Modéliser le mouvement pour une culture scientifique

Pour la plupart d’entre nous, la mathématique est une science abstraite, déconnectée de la vie réelle. Pour les élèves, dès la première difficulté, la question qui leur vient en tête c’est: « À quoi ça va me servir dans la vie? »

Pourtant, plusieurs personnes, dont bien des enseignants de mathématique, aiment manipuler des concepts abstraits. Ils  trouvent un grand plaisir à résoudre de complexes équations algébriques ou simplifier de longues expressions trigonométriques. (Je fais partie de cette catégorie…). Mais lorsqu’on demande à ces enseignants de concrétiser des notions toutes simples, c’est beaucoup moins évident. Par exemple, la rédaction de situations d’apprentissage en situation réelle pour les transformations géométriques a donné lieu à des activités où l’élève doit représenter la rotation lorsqu’il déplace un meuble dans sa chambre…

Vous faites-ça vous, une rotation, lorsque vous déplacez un meuble?

D’autres situations aussi absurdes se trouvent en algèbre où on fait calculer le nombre de poules et de lapins en donnant le nombre de têtes et de pattes.

Ça ne serait pas plus facile de compter les poules et ensuite de compter les lapins?

Ce genre de problèmes amusent les enseignants, pas les élèves.

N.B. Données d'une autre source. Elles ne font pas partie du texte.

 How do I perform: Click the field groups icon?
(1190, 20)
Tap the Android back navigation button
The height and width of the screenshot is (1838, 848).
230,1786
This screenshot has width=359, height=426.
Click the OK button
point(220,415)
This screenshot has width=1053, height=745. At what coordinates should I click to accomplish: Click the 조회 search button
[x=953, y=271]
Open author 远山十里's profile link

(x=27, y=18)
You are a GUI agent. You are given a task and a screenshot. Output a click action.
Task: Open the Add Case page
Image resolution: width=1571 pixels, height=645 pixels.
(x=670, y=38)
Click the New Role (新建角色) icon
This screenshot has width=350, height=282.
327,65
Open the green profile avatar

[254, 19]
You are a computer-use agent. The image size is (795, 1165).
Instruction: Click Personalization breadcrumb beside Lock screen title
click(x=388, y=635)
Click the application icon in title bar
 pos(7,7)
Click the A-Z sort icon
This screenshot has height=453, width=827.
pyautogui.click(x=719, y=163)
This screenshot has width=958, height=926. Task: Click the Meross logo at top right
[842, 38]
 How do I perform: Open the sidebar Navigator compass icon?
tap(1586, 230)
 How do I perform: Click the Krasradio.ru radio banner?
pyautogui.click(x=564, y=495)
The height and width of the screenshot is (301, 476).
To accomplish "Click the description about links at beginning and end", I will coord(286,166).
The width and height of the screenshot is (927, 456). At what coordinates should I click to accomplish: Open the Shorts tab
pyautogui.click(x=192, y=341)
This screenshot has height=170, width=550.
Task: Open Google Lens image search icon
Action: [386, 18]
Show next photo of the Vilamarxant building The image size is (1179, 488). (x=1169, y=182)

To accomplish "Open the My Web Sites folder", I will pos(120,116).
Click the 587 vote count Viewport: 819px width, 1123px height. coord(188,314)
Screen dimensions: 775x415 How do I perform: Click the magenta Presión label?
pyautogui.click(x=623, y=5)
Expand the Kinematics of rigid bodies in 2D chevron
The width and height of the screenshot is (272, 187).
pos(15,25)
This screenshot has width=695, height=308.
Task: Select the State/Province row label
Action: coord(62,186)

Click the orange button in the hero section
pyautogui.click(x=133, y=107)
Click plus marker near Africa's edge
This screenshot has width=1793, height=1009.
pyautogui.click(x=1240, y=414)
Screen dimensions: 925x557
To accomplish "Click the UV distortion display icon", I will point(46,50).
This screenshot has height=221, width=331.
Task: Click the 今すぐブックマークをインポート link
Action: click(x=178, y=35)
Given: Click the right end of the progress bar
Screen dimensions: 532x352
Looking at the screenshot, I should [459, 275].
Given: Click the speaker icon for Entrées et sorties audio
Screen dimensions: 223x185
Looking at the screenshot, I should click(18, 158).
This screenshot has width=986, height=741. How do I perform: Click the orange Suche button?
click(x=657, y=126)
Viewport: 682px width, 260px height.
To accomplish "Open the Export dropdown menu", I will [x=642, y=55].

De plus, cela envoie le message que la mathématique ne sert à rien de concret dans la « vraie vie« .

Alors, comment rédiger des situations d’apprentissage collées à la vie réelle pour apprendre les notions de base?

Peut-être que la question est mal posée. C’est comme si on demanderait de trouver une situation pour comprendre les transformations géométriques, les fractions et l’algèbre.

Et si on partait de situations réelles?

Un des objectifs de la mathématique est de comprendre le monde et, en particulier, le mouvement. À l’aide des outils technologiques, il est de plus en plus facile de filmer un mouvement et de le décortiquer pour en tirer une règle.

Une vidéo est intégrée dans le logiciel LoggerPro et on voit le graphique et les variables

Modélisation de la chute d'une pomme

Voici un exemple où on a filmé une pomme qui tombe et qu’on a ensuite créé le graphique de la hauteur en fonction du temps à l’aide du logiciel LoggerPro. L’élève a ensuite des variables et un graphique qui représentent une situation qu’il a lui-même vécue, et sur lesquels il fera les traitements nécessaires pour comprendre et modéliser le mouvement que subit la pomme qui tombe. Il peut même faire tomber plusieurs objets pour comparer ou mettre son modèle à l’épreuve, calculer et expliquer les marges d’erreurs, prédire le mouvement dans d’autres situations, etc.

Bien sûr, ce n’est pas possible, dans nos classes, de tout expliquer à partir de situations, sauf que lorsque l’élève a modélisé une ou deux situations, celles-ci deviennent une référence, un point d’ancrage, pour saisir le principe d’autres situations du même type. Le but est de donner un sens aux apprentissages, mais un sens réel, logique et pertinent.

Lorsqu’un élève demande à quoi ça peut lui servir de faire des mathématiques et qu’on n’est pas capable de lui répondre ou lorsqu’on lui demande de résoudre des situations de vie absurdes où l’application mathématique est artificielle, on manque notre coup. L’élève ayant un peu de difficulté décroche et se dit qu’il n’a pas la « bosse des maths ».

Nous avons vraiment besoin de développer une culture scientifique chez nos élèves. Grâce à la vidéo et à un logiciel de création de graphiques, nous pouvons mettre nos élèves en action tout en les amenant à modéliser différents mouvements. Du coup, on les amène à observer le monde autour d’eux, à formuler des hypothèses et à expliquer scientifiquement divers phénomènes.

À mon avis, c’est ça la culture scientifique!